Pixel coordinate grounding data
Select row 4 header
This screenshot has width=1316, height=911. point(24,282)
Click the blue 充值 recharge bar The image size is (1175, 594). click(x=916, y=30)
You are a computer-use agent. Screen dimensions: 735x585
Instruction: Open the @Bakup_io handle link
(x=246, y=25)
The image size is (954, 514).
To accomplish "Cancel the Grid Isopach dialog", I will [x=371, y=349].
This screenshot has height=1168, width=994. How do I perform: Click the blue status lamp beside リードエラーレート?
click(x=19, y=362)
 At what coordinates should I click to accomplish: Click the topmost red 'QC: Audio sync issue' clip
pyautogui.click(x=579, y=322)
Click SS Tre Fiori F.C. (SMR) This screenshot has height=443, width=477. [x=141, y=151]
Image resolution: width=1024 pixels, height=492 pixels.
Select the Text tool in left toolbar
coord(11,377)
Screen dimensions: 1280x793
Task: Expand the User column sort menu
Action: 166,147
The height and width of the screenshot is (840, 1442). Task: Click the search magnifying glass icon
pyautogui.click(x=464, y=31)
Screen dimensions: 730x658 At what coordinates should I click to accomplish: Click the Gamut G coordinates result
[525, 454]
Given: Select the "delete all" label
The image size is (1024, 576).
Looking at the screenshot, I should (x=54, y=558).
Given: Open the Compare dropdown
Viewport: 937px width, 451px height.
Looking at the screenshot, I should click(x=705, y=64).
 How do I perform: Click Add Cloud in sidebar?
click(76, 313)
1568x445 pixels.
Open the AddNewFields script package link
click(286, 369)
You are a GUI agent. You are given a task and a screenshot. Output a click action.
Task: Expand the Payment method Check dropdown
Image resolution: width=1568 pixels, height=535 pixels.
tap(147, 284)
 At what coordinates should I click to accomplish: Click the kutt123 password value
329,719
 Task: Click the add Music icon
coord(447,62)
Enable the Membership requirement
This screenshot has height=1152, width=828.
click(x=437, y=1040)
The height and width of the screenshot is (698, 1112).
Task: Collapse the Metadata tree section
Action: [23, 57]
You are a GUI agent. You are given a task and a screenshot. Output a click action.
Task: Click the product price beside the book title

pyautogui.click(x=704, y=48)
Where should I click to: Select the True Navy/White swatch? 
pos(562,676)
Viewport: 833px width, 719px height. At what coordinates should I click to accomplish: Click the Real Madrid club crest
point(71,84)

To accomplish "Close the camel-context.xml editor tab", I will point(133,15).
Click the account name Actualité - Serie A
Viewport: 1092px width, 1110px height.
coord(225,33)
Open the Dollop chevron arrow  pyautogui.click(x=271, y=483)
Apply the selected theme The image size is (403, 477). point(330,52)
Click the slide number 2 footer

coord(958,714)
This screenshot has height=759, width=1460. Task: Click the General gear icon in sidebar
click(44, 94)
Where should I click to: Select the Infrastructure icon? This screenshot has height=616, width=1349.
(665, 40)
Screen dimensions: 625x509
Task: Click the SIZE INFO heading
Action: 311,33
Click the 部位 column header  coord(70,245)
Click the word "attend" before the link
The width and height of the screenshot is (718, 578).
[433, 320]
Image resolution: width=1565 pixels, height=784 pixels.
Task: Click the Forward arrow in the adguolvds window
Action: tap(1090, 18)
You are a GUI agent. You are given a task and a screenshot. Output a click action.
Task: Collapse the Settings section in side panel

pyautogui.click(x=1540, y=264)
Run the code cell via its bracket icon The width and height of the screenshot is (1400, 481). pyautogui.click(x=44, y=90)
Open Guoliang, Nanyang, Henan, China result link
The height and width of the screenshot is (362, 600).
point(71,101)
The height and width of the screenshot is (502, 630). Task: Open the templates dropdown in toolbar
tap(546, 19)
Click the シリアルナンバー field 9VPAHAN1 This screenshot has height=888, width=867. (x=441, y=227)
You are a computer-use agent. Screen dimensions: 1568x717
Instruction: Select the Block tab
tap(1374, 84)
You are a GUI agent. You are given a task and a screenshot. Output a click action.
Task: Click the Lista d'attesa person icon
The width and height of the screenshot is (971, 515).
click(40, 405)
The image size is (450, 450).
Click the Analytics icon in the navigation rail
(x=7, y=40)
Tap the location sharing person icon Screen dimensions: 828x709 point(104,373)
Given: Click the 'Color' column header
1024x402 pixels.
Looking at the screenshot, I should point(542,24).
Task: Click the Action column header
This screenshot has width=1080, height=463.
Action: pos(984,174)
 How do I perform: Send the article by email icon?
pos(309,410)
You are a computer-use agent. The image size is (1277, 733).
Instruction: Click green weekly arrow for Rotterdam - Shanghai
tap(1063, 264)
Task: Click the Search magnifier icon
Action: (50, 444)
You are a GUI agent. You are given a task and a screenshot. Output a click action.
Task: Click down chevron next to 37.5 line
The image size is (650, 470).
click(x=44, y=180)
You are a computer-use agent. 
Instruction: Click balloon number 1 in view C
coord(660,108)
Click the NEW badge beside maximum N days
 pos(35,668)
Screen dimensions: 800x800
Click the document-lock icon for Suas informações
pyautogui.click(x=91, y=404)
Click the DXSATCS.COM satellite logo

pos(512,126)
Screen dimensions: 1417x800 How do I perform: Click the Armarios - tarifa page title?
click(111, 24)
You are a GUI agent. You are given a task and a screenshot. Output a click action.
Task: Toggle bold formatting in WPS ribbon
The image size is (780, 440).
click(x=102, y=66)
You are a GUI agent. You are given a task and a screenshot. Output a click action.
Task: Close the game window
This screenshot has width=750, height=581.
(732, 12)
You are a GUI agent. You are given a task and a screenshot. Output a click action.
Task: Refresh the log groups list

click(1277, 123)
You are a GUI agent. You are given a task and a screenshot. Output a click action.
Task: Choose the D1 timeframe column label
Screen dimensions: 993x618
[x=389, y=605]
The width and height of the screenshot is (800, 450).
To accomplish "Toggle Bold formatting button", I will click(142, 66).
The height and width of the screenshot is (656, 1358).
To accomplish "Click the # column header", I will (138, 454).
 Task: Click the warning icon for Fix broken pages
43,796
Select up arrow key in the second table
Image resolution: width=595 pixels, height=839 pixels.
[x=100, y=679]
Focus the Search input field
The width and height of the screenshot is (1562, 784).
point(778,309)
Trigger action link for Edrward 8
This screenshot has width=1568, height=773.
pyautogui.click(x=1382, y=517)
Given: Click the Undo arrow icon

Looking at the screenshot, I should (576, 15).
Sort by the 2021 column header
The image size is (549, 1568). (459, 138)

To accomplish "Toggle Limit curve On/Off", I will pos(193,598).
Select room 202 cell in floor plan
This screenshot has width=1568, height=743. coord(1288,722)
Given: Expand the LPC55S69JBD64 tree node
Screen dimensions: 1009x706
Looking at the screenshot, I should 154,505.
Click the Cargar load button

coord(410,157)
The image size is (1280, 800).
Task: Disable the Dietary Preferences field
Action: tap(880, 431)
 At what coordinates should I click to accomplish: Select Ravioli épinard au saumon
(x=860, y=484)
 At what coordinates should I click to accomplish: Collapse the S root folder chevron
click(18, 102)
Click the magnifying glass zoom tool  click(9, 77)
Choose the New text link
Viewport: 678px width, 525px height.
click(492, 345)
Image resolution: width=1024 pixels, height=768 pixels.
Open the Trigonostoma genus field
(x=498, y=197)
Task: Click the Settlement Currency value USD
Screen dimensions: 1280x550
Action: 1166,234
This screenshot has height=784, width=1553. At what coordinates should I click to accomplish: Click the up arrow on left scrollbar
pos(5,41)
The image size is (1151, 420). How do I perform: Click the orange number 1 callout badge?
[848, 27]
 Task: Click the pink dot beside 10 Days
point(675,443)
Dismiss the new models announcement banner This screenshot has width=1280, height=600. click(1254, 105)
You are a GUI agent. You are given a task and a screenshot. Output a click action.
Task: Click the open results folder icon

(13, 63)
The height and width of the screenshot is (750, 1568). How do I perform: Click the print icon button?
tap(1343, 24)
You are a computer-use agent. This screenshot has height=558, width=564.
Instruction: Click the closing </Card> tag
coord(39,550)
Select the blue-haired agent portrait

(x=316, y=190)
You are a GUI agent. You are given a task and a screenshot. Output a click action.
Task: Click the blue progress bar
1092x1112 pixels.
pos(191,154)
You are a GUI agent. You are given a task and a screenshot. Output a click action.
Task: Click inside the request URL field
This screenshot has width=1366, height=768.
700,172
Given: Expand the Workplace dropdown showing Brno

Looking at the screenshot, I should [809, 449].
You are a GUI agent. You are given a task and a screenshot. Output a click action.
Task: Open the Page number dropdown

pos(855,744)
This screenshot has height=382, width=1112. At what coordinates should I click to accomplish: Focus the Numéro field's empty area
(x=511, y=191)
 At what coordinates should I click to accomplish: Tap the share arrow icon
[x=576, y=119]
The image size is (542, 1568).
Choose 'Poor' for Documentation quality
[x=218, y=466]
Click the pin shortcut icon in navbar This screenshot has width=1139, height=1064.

#### EXERCISE:
Search the entries for the word "Close", then copy every line in which it is found.

#### SOLUTION TO THIS TASK:
To accomplish "Close the camel-context.xml editor tab", I will point(133,15).
Task: Close the game window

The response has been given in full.